* **STATED GOAL**:
Please extend the DEF II article below, picking up right after its final line and leaving the data that follows it untouched.

DEF II
- Network: BBC Two
- Launched: 9 May 1988; 37 years ago
- Closed: 23 May 1994; 31 years ago
- Country of origin: United Kingdom
- Key people: Janet Street-Porter
- Format: Programming to serve the teenage market
- Original language: English

= DEF II =

Programming strand on BBC2

DEF II was a programming strand on BBC2, which aired at 6 pm on Mondays and Wednesdays from 9 May 1988 to 23 May 1994, to serve the teenage market. It was produced by Janet Street-Porter, and followed on from her youth television show Network 7 on Channel 4.

Many of the presenters and staff on DEF II started their careers on Network 7 and had followed Street-Porter when she was "poached" by the BBC. It had an ident featuring a barcode which differed from the usual idents used on BBC2.

== DEF II shows ==

Programmes shown as part of DEF II included both original content, such as Reportage, as well as those licensed from other networks, such as The Fresh Prince of Bel-Air and Gimme 5. One of the most successful was Dance Energy presented by Normski, featuring dance and black music culture, live studio acts, and fashion.

Programme shown on DEF II included:

- Babylon II
- DEF II: EXTRA!
- Battlestar Galactica (Continued on BBC2 until 2001)

* **MATERIAL PROVIDED**:
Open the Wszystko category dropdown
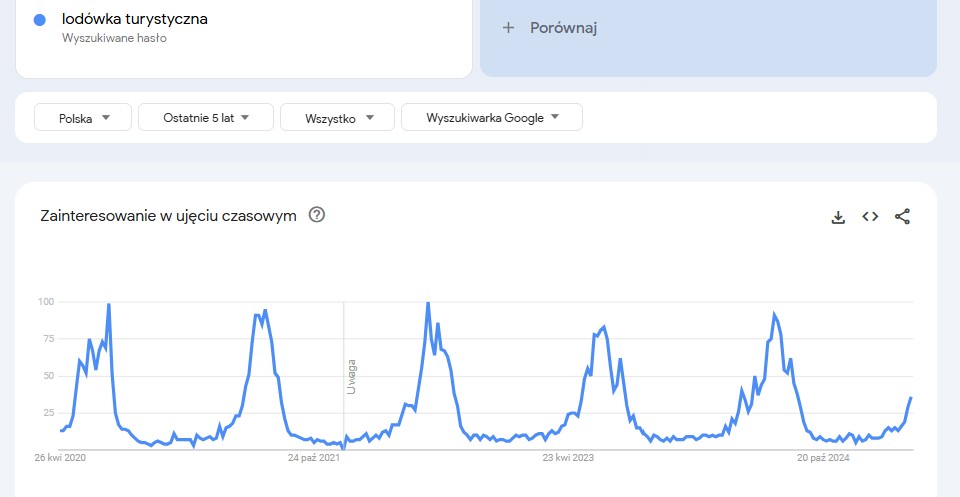This screenshot has height=497, width=960. [x=337, y=118]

* **OUTPUT BELOW**:
- The Big Trip (1994–1996)
- Buck Rogers in the 25th Century (Continued on BBC2 until 1997)
- Cyberzone
- Dance Energy
- Degrassi Junior High (1988; Four episodes, three BBC1 had not screened previously, plus one repeat)
- The Fresh Prince of Bel-Air (Continued on BBC2 until 2004)
- Gimme 5 (presented by Jovanotti aka Gino Latino)
- Goggle Eyes
- The Invaders (Continued on BBC2 until the late 1990s)
- Les Lives!
- Liquid Television
- The Living Soap
- Mission: Impossible (Continued on BBC2 until the late 1990s)
- Open to Question
- Rapido
- The Real McCoy (Continued on BBC2 until 1996)
- The Ren & Stimpy Show (Continued on BBC2 until 1999)
- Reportage
- Rough Guides to the World
- Standing Room Only
- Snub TV
- Wayne's World (not the films but the Saturday Night Live sketches. Approx 10-minute slots)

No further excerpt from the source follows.